また、著名ベンチャーキャピタルのa16zは新たなスローガンを打ち出しました。「10倍成長は新しい3倍成長だ」というものです。好調なAI企業の売上成長速度は、従来のSaaSをはるかに上回っています。かつて優れたSaaSに求められたのは年間売上3倍成長でした(いわゆるT2D3、最初の2年は毎年3倍、続く3年は毎年2倍の成長)。しかし今、強いAI企業は1年で10倍の売上成長を達成できるのです。
多くの垂直領域向けAI SaaSも好調を維持しています。大量のスタートアップが倒れる一方で、優れたAI企業は驚くほど良い成績を出しています。
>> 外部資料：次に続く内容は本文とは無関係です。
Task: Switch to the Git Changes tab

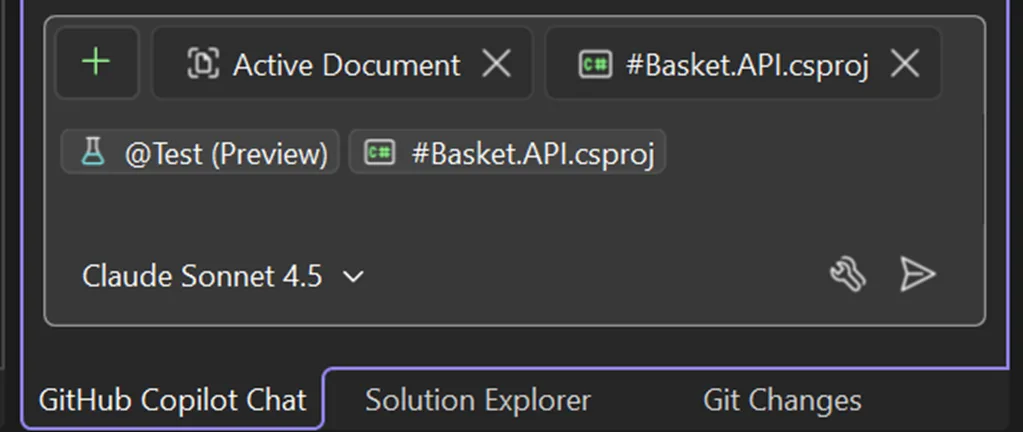Action: click(782, 400)
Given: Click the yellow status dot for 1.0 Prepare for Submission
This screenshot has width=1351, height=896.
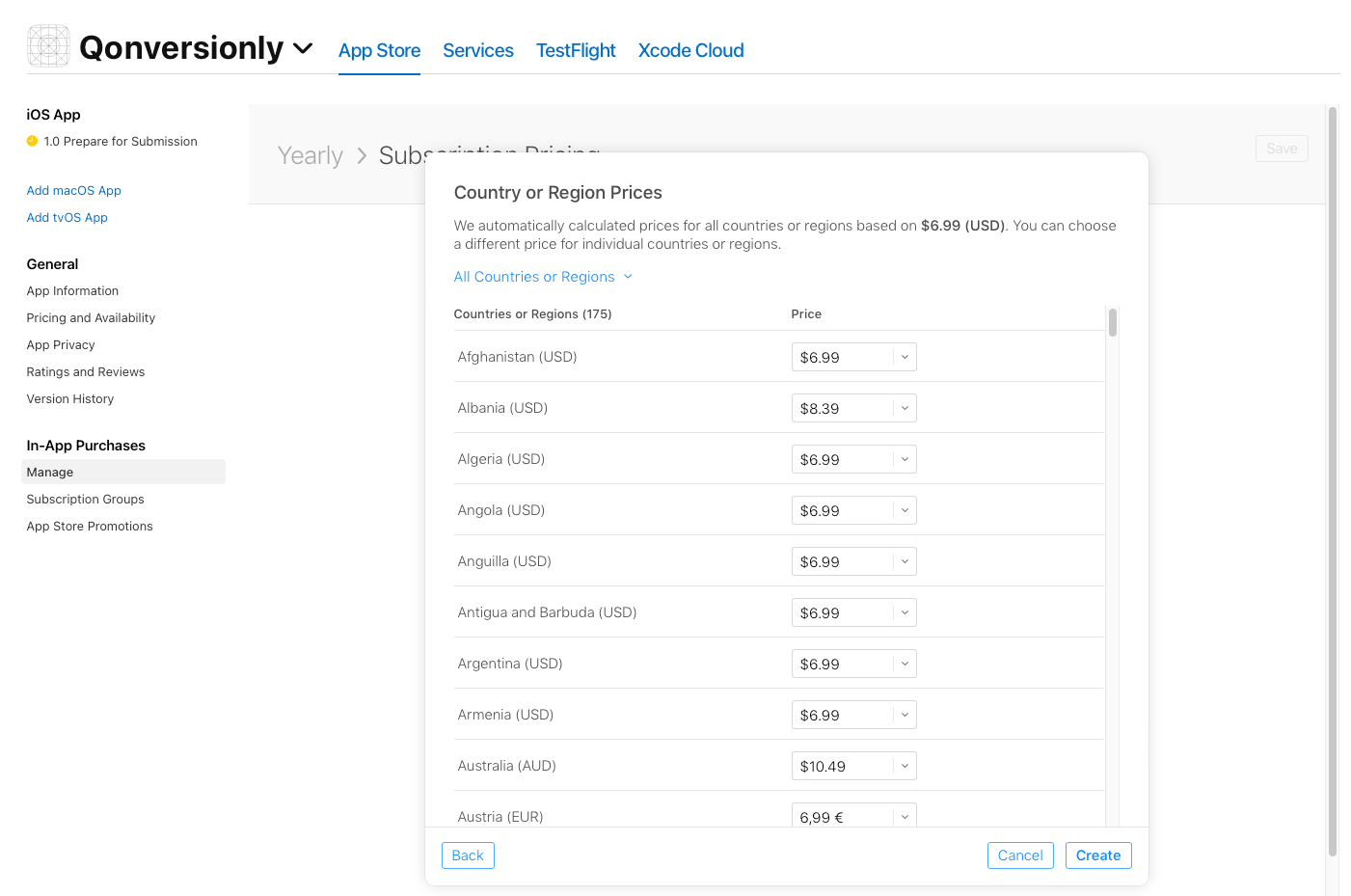Looking at the screenshot, I should coord(32,141).
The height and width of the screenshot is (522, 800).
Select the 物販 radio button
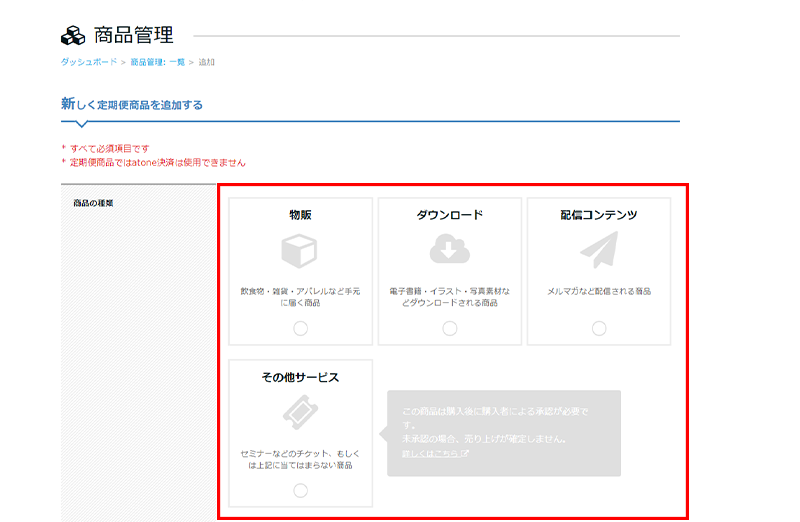[x=300, y=329]
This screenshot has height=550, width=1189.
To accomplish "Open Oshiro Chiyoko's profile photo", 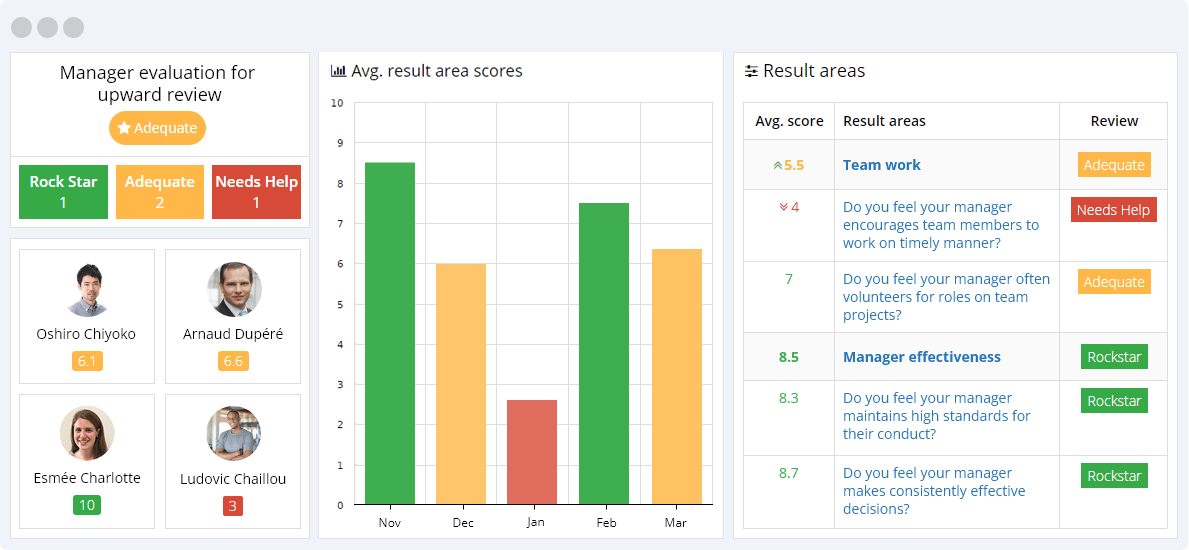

コーディング支援AIを手がけるCursorは、ARR(年間経常収益)がすでに5億ドルを突破しました。この会社は3年前にはまだ存在すらしていなかったのです。
もう一つの例が、AI転換に成功した老舗SaaS企業オラクルです。株価は5年前の4倍に達しています。GPTが牽引したAI革命が起きる前は100ドルを超えることもほとんどありませんでしたが、今や200ドルを超えています。したがって、AIエージェントやLLMが一撃でSaaSをノックアウトしたとは到底言えず、少なくとも現時点でそう断定するのは時期尚早でしょう。全体として見れば、中短期的にはこの業界にとってむしろ大きな恩恵となっており、AIの恩恵を受けている産業の一つと言ってよいと思います。
AI SaaSは盛り上がり中、中期的な市場の潜在力は大きい
しかしAIの衝撃の下で、SaaSやソフトウェアの姿は実に多様化しており、立ち位置によって見え方もまったく異なります。私の知り合いには、AIの大波を見てテック大手を辞めて起業し、ベンチャー資金も獲得したものの、1年で資金を使い果たして会社をたたみ、また就職活動をしている人がいます。幸いAIエンジニアの需要は大きいため、痛みもなく再就職できましたが、彼の視点から見れば、AI SaaSがうまくいかないことはほぼ確実なようです。
一方、他のテック大手に勤める友人と話すと、その会社もエンジニアを大量解雇し、浮いた資金をAIに投資する、つまりAIスタートアップへの出資やAIサービスの購入に回すという話をしていました(いわゆる「10倍の売上は新しい3倍の売上」という言葉も、こうした企業の支出によって支えられているのかもしれません)。ですから、AIスタートアップがうまくいくかどうかは、依然として何とも言えません。しかし起業家の視点から見れば、変化のある状況は淀んだ水たまりよりはるかにましです。中期的には、私はAI SaaSの発展を依然としてかなり楽観視しています。